Summary, in law, forms many compounds as an adjective meaning "short, concise":

- Summary abatement, the abatement of a nuisance without judicial proceeding, even without notice or hearing, often by a destruction of the offending thing or structure.
- Summary contempt proceeding, a proceeding to adjudicate contempt in the immediate presence of the court, without pleading, affidavit, or formal charges—albeit the accused may be entitled to a hearing or at least opportunity to make an explanation of his conduct under oath.
- Summary conviction, convicting an accused without giving them the benefit of a jury trial and/or indictment.
- Summary court-martial, the lowest in the rank of courts-martial, conducted before one commissioned officer, limited in jurisdiction to offenses of a minor or petty nature of which enlisted men, not commissioned officers, stand accused.
- Summary dismissal, a dismissal of a civil service employee without giving them opportunity to defend themselves or a hearing of any kind.
- Summary forfeiture, a forfeiture to the state of property without giving the owner opportunity to be heard.
- Summary execution, an execution in which a person is accused of a crime and then immediately killed without benefit of a full and fair trial. This is similar to extrajudicial killing, except with the pretense of a trial, such as a kangaroo court.
- Summary judgment
  1. A judgment in a summary proceeding, as one rendered pursuant to statute against the sureties on a bond furnished in an action. A judgment in certain actions specified in the statute providing the remedy, rendered upon plaintiff's motion, usually with supporting affidavits, upon the failure of the defendant to controvert the motion by filing an affidavit of defense or his failure to file an affidavit of defense or affidavit of merits sufficient to show the existence of a genuine issue of fact.
  2. A motion for summary judgment is not a trial; on the contrary it assumes that scrutiny of the facts will disclose that the issues presented by the pleadings need not be tried because they are so patently insubstantial as not to be genuine issues at all. Consequently, as soon as it appears upon such a motion that there is really something to "try," the judge must at once deny it and let the cause take its course in the usual way.
- Summary jurisdiction, a jurisdiction exercised by summary proceedings, as in a bankruptcy court.
- Summary jury trial, an alternative dispute resolution technique, increasingly being used in civil disputes in the United States.
- Summary offence, a crime in some common law jurisdictions that can be proceeded against summarily, without the right to a jury trial and/or indictment.

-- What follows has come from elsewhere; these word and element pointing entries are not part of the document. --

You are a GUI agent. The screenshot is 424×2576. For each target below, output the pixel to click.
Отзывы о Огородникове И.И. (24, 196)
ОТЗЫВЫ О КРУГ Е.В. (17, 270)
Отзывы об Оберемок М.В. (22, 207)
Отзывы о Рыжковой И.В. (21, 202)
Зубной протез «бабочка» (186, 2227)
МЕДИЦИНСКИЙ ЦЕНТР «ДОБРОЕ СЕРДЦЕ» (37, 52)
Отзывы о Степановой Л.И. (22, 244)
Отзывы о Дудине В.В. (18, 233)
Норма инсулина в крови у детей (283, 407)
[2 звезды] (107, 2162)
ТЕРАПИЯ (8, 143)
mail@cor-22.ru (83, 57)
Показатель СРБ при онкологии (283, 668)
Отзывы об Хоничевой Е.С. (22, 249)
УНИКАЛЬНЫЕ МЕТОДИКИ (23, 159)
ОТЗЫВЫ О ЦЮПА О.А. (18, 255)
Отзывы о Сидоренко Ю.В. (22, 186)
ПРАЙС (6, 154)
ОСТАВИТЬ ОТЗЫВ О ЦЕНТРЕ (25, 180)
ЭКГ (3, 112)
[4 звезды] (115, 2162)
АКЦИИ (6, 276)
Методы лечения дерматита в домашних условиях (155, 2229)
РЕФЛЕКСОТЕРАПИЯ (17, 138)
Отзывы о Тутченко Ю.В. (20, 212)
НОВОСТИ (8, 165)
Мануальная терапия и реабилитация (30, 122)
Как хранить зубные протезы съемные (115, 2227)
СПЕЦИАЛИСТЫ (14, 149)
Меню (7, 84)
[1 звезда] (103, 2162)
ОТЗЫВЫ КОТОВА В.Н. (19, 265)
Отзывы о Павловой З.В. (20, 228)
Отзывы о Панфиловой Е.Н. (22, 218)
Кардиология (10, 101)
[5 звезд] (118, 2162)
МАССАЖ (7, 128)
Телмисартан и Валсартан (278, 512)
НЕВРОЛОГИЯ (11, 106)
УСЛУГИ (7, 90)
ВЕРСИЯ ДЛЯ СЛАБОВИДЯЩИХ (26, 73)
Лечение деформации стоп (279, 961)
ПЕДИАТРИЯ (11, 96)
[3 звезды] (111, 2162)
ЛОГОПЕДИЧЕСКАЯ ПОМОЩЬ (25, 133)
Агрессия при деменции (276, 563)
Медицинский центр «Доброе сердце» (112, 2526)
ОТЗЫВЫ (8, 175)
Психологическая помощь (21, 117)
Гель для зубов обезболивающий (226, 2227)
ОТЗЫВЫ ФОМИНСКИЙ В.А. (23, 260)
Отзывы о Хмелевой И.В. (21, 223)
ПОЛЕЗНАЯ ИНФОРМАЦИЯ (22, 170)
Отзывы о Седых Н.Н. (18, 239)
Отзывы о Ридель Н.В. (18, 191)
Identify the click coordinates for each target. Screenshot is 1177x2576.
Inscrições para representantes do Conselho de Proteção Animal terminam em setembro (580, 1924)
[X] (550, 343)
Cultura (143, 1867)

Typically minor or petty offenses.
- Summary order, a decision without an opinion explaining the decision.
- Summary possessory proceeding (summary process), a proceeding, summary in character, to which a landlord may resort for the recovery or possession of leased premises when he becomes entitled to possession.
- Summary proceeding.
  1. A proceeding by which a controversy is settled, case disposed of, or trial conducted in a prompt, simple manner without the aid of a jury and without observance of requirements which prevail in a plenary action in reference to commencement of action, service of papers, etc. A proceeding in the Bankruptcy Court upon petition and answer at a day set for hearing upon notice or order to show cause against the relief proposed. A proceeding before an administrative body, requiring notice and hearing, but not requiring a full compliance with the rules governing trials of civil actions.
  2. Summary proceedings are not conducted without proper investigation of the facts, or without notice, or an opportunity to be heard by the person alleged to have committed the acts, or whose property is sought to be affected. The term summary proceedings is also applied to proceedings which are taken lawfully, but without resort to the courts, such as the physical abatement of a nuisance, or the recaption of goods.
- Summary trial, a trial of a person on a criminal charge, without a jury, that is, a bench trial, or a trial in a summary proceeding.